DOCUMENTO DI PARTENZA ::
········
È anche possibile che le civiltà extraterrestri non vogliano comunicare con noi, o espandersi nello spazio interstellare. La fantascienza ci ha abituati all’idea che le vastità del cosmo siano ricche di opportunità, risorse naturali, meraviglie di ogni tipo che rendono ovvio il desiderio della nostra specie di andare a colonizzare nuovi mondi. Ma è davvero così? L’esplorazione spaziale, che ricordiamo essere in questo momento al di fuori della nostra portata tecnologica, e quindi puro oggetto di speculazione, potrebbe rivelarsi molto dispendiosa in termini di risorse anche per una civiltà avanzata, e quindi non avere senso economicamente.
L’astronomo serbo Milan Ćirković, nel suo libro The Great Silence (che potrebbe, come non potrebbe, aver ispirato il titolo di questo articolo), immagina due tipi di civiltà extraterrestri: le civiltà che seguono un modello “imperiale” e le “città-stato”; mentre le prime investono tutte le loro risorse nel tentativo espandersi nella propria galassia (e oltre) alla massima velocità possibile, puntando sulla quantità, le seconde si espandono lentamente, concentrandosi sulla stabilità della loro struttura sociale ed economica, sulla ricerca scientifica e sulla qualità della vita dei cittadini. L’assenza degli alieni sarebbe quindi semplicemente indicazione dell’inevitabile fallimento del modello imperiale. Chissà, è possibile che il paradosso di Fermi sia semplicemente una questione di priorità.
L’inevitabile fallimento del modello imperiale proposto da Ćirković ci porta a considerare un’altra possibile soluzione (o famiglia di soluzioni) al paradosso di Fermi: l’estinzione. È possibile che da qualche parte, nel lungo percorso che va dall’abiogenesi (la formazione spontanea della vita in un pianeta abitabile) al raggiungimento dello status di civiltà interplanetaria, ci sia un Grande Filtro che porta all’estinzione della suddetta specie intelligente (se non di tutta la vita sul pianeta)4. Questo filtro potrebbe essere un’inaspettatamente alta improbabilità della stessa abiogenesi, oppure dello sviluppo di forme di vita complesse o intelligenti.
Ma questo filtro potrebbe anche trovarsi nel nostro futuro: l’umanità potrebbe essere destinata a estinguersi in una guerra nucleare o in un disastro ecologico. È possibile che tutte le forme di vita intelligenti che si formano nell’universo finiscano per sviluppare tecnologie così potenti da non poterle controllare e che basti un piccolo incidente diplomatico (o ecologico) per scatenare l’apocalisse. Se il Grande Filtro è davvero la risposta al paradosso, ci conviene sperare di averlo già superato. Contemplare un universo che sappiamo vuoto, per quanto deprimente, è comunque meno spaventoso della consapevolezza di essere diretti verso un inevitabile Grande Filtro che potrebbe causare la nostra estinzione, magari in maniera violenta e traumatica. Se mai trovassimo batteri su Marte, o pesciolini che nuotano sotto la superficie ghiacciata di Europa, non sarebbe quindi una così buona notizia.
········
DATI ARCHIVIATI ::
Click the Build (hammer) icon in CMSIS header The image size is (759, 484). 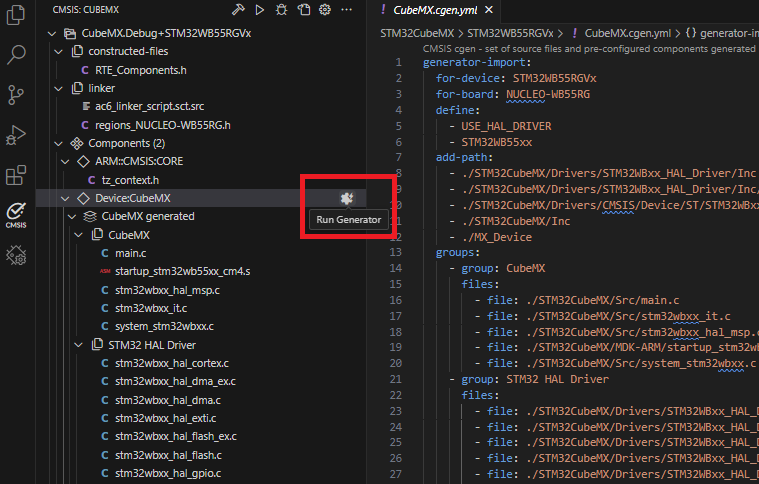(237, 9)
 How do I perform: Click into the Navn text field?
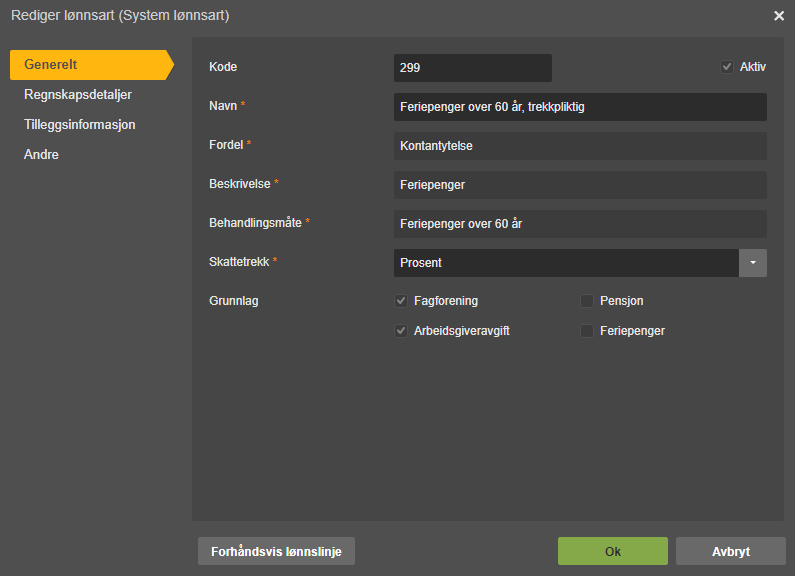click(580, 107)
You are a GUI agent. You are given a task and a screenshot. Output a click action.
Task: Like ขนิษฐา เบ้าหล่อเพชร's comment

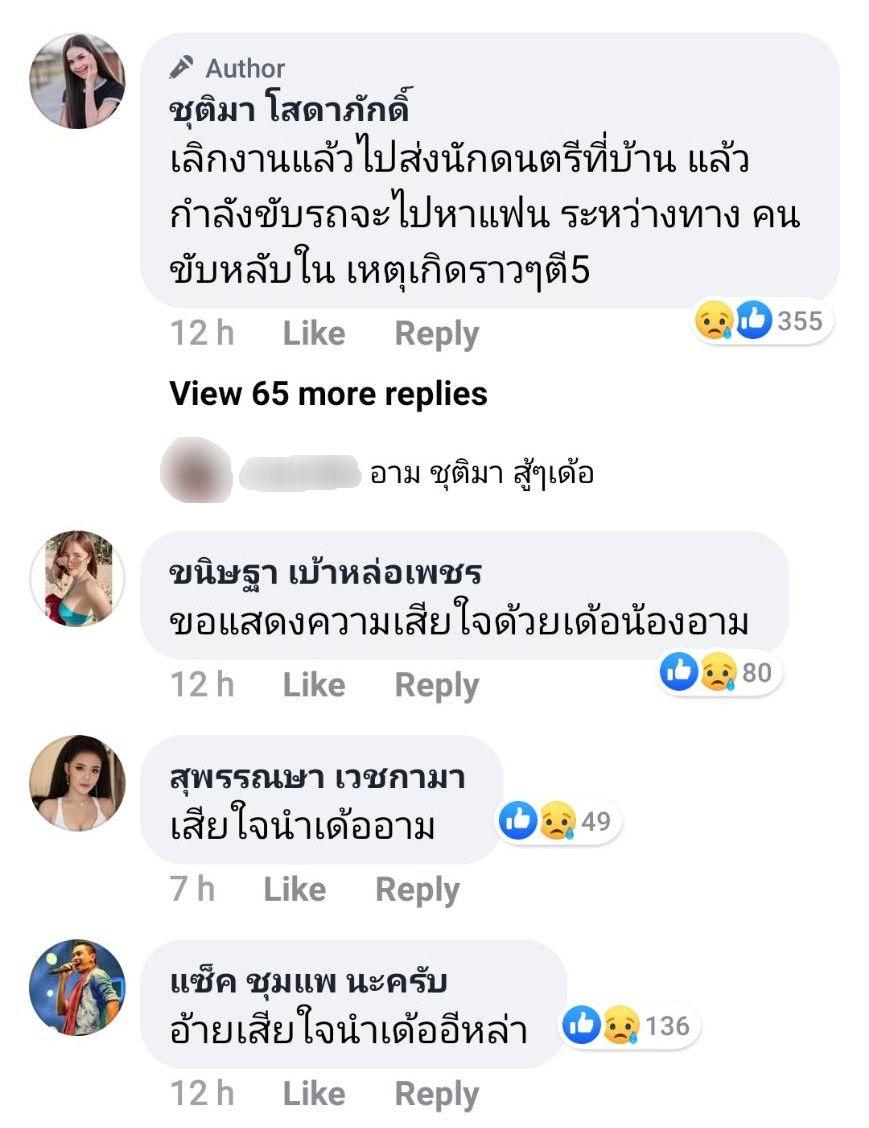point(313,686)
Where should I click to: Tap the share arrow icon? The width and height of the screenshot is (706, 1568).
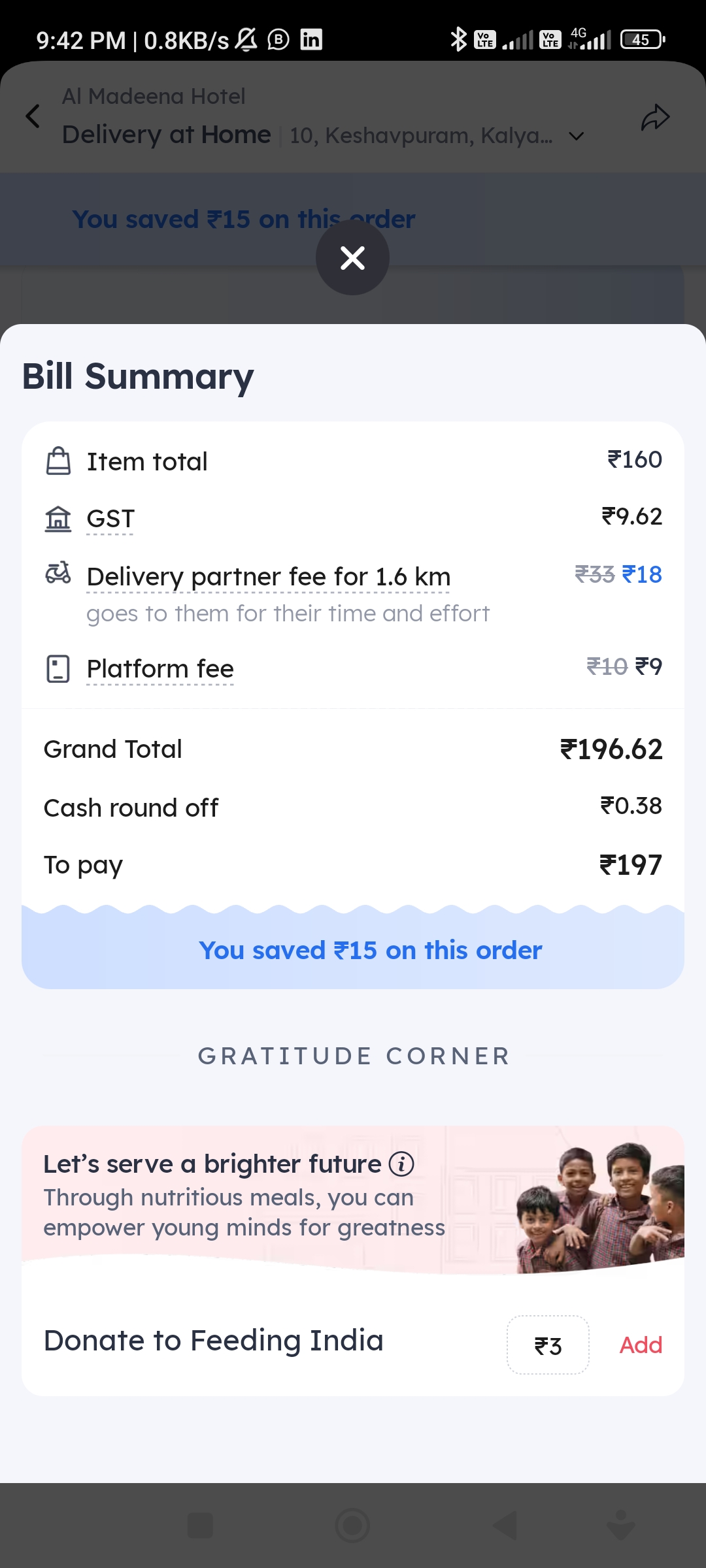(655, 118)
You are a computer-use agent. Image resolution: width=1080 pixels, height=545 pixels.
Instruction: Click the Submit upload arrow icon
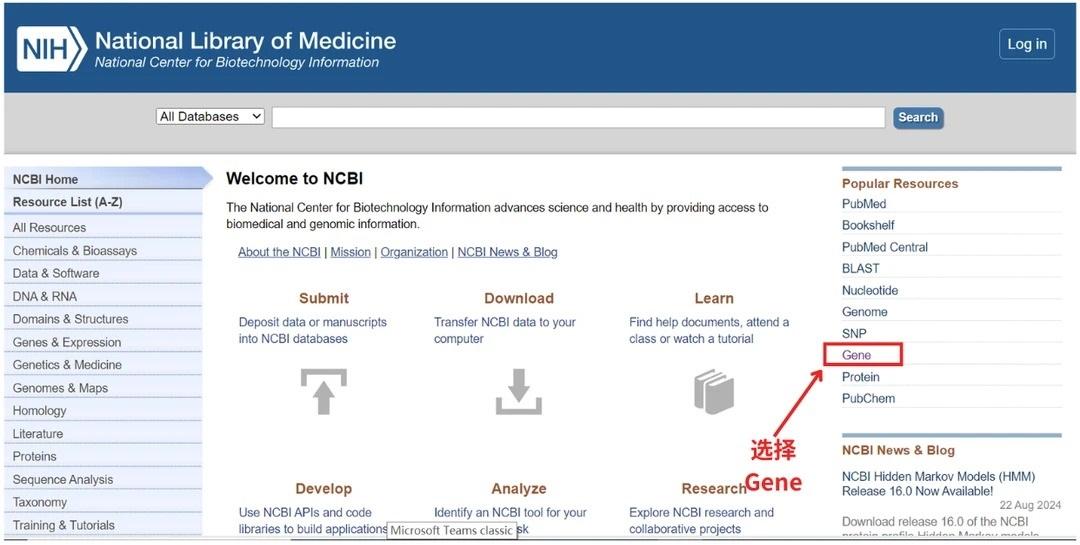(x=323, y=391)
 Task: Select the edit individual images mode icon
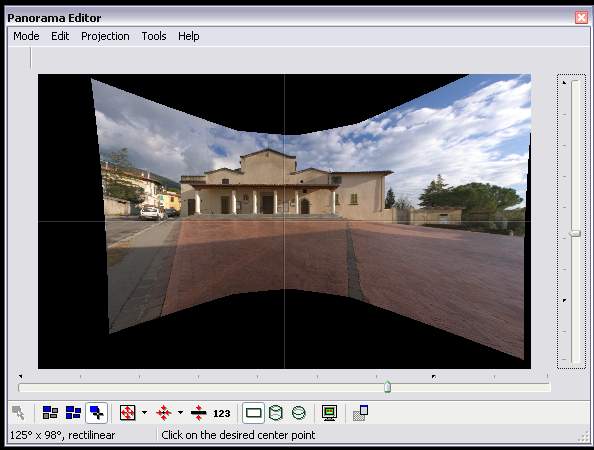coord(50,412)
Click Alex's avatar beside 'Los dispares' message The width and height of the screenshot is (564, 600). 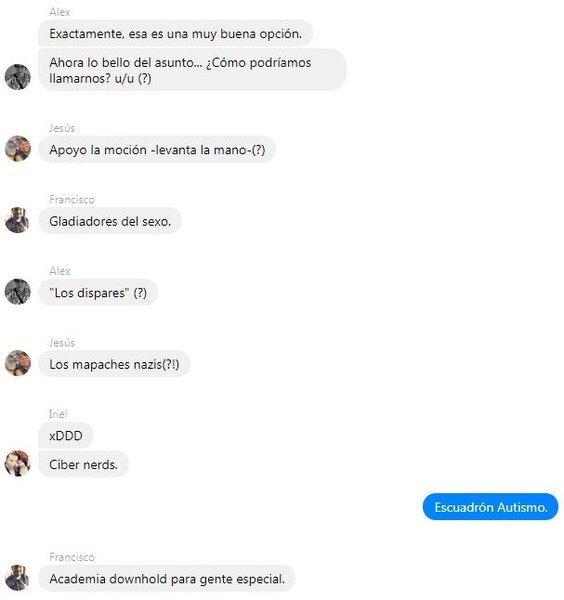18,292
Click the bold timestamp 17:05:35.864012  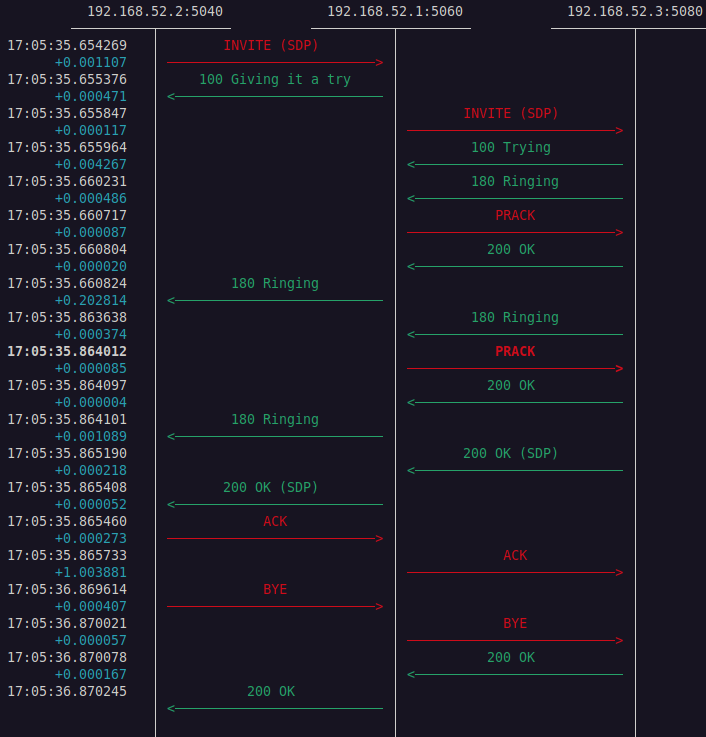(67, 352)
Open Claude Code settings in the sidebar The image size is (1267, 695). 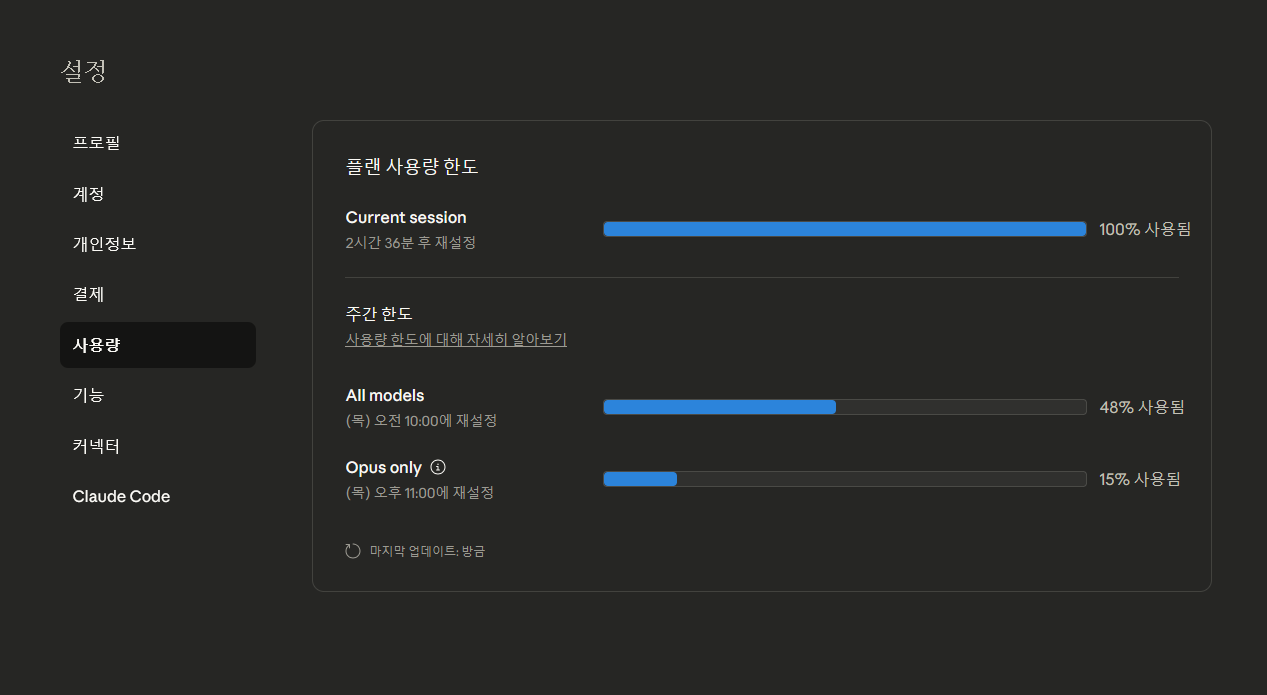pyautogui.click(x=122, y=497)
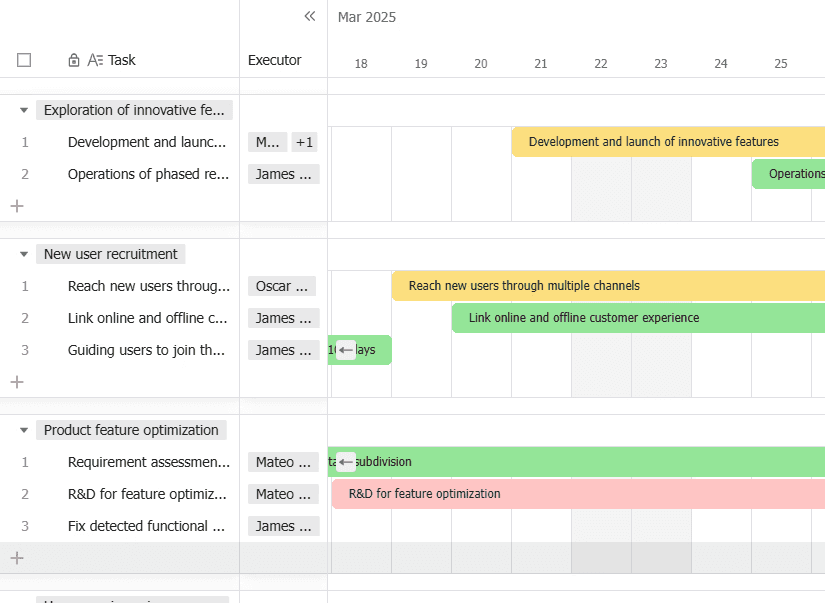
········
ATTIVITÀ :: Riscrivi il brano sulle civiltà extraterrestri cominciando da "È anche possibile" e proseguendo fino a "avere senso economicamente.", con "narrativa" al posto di "fantascienza". Le righe sono materiale a parte, indipendente dal documento.

SPAZIO RISPOSTA ::
È anche possibile che le civiltà extraterrestri non vogliano comunicare con noi, o espandersi nello spazio interstellare. La narrativa ci ha abituati all’idea che le vastità del cosmo siano ricche di opportunità, risorse naturali, meraviglie di ogni tipo che rendono ovvio il desiderio della nostra specie di andare a colonizzare nuovi mondi. Ma è davvero così? L’esplorazione spaziale, che ricordiamo essere in questo momento al di fuori della nostra portata tecnologica, e quindi puro oggetto di speculazione, potrebbe rivelarsi molto dispendiosa in termini di risorse anche per una civiltà avanzata, e quindi non avere senso economicamente.